I was still awake at 2 o'clock in the morning. And again at 4 pm
And the irony is that this was not the girl who claimed his due.
Nope, it's the rabbit who was cursed somersaults in his cage. Lily-Bunny, she decided to make a Josée Lavigueur of itself, it was much better in the middle of the night. There is nothing better than a moonlight to strengthen his legs. A snack, it is digested much better after dark. That litter is a beautiful toy to pass the time when everyone snores in the cabin.
I feel she is training for the Olympics and big ears. Discipline coveted: cacophony to 8 pounds and under. Goal: to awaken as many people as possible for as many nights as possible. Medal hope? Very good!
short, I do not know what happens with Lily-Bunny, but I the impression that it has entered a phase of its existence very noisy and it wants a bit of solidarity on our part.
Lily-Bunny, the rabbit that I "inherited" following the death of the father of my daughters. Frankly, I expected a house in Aspen or a Jaguar, but hey, I happily accepted this "gift". Especially since it was greatly pleased to find their chicks girlfriend black and white fur before they saw a weekend of two.

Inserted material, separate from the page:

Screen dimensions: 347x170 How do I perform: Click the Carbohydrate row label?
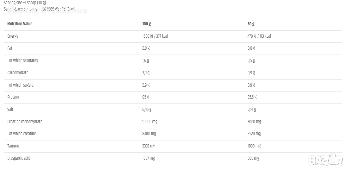click(x=18, y=73)
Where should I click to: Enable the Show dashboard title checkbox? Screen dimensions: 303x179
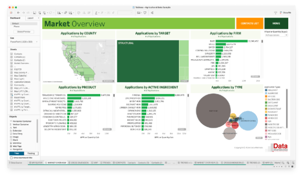[11, 158]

They had already broken heart in 1000, no way to get back on the job by depriving them of their beloved critter. Personally, I think it's more fun to dust off an ornament of a cat, but I'm not cruel and selfish to the point of refusing to accommodate this beast on all fours.
At first I was cleaning the cage without too much whining from the rabbit. I made detours to go to the pet store to buy him treats. I would sit with her watching TV for hours flatter.

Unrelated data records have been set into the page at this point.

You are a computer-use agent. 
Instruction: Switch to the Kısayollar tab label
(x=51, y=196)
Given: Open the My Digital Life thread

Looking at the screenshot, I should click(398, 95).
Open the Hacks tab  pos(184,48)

One day while I was feeding her, she bit my finger, the ugly (if not the slut)! From that moment I began to fear the beast. I delegated the task of feeding to Trickster. That of Max clean the cage. In return, I was careful to buy the equipment needed to sustain life. After all, it's rabbit, not mine.

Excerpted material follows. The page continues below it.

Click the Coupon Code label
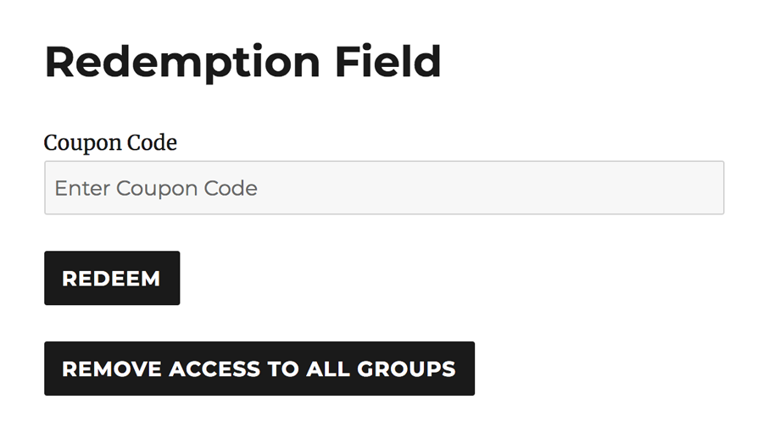This screenshot has width=763, height=438. (110, 143)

Then the novelty is gone. Lily-Bunny attracted less attention. Increasingly often, Filou forgot to fill the water bowl of the beast. I had to apply for and reapply it to Maxim deals to make the condo more livable Lily.
Week after week, my tone was rising. My impatience was climbing. My hatred of the rabbit became increasingly tangible.
"Girls, it's time to change the litter." Trickster, have you thought about giving Lily eat? "Maaaaax, did you wash the water bowl of rabbit?" These phrases have been said so often with me that if I had been paid five times the pennies, I'd be a multimillionaire today and j 'a special team that would watch over our heritage hairy.
Whereas:
- I'm not a millionaire;
- I'm not very patient;
- What I'm after I do wake up at 2 am;
- That brings the rabbit more bickering than laughs. More frustration than joy;
- that it is on the verge of finishing in rabbit stew (recipe Jean Soulard is excellent, incidentally) to 350 F in my oven ...
We had to react. Find a solution.
"My chickens, Mom spoke with the owner of a pet store today and you know what? She is ready to take Lily-Bunny to livestock. "
" Uh ... What is "to breed"? "Asks one of the most fearful Filou already imagined that her rabbit on a roasting pan brushed with Dijon mustard.
"The madam of the pet goes to Lily to a gentleman rabbit in a cage and they will make lots of babies both. It'll be nice to it, right? "My two daughters
acquiesced with a winning smile.
That's to say. My daughters, nine and twelve years already know that to end his days jumping like a rabbit is very cool.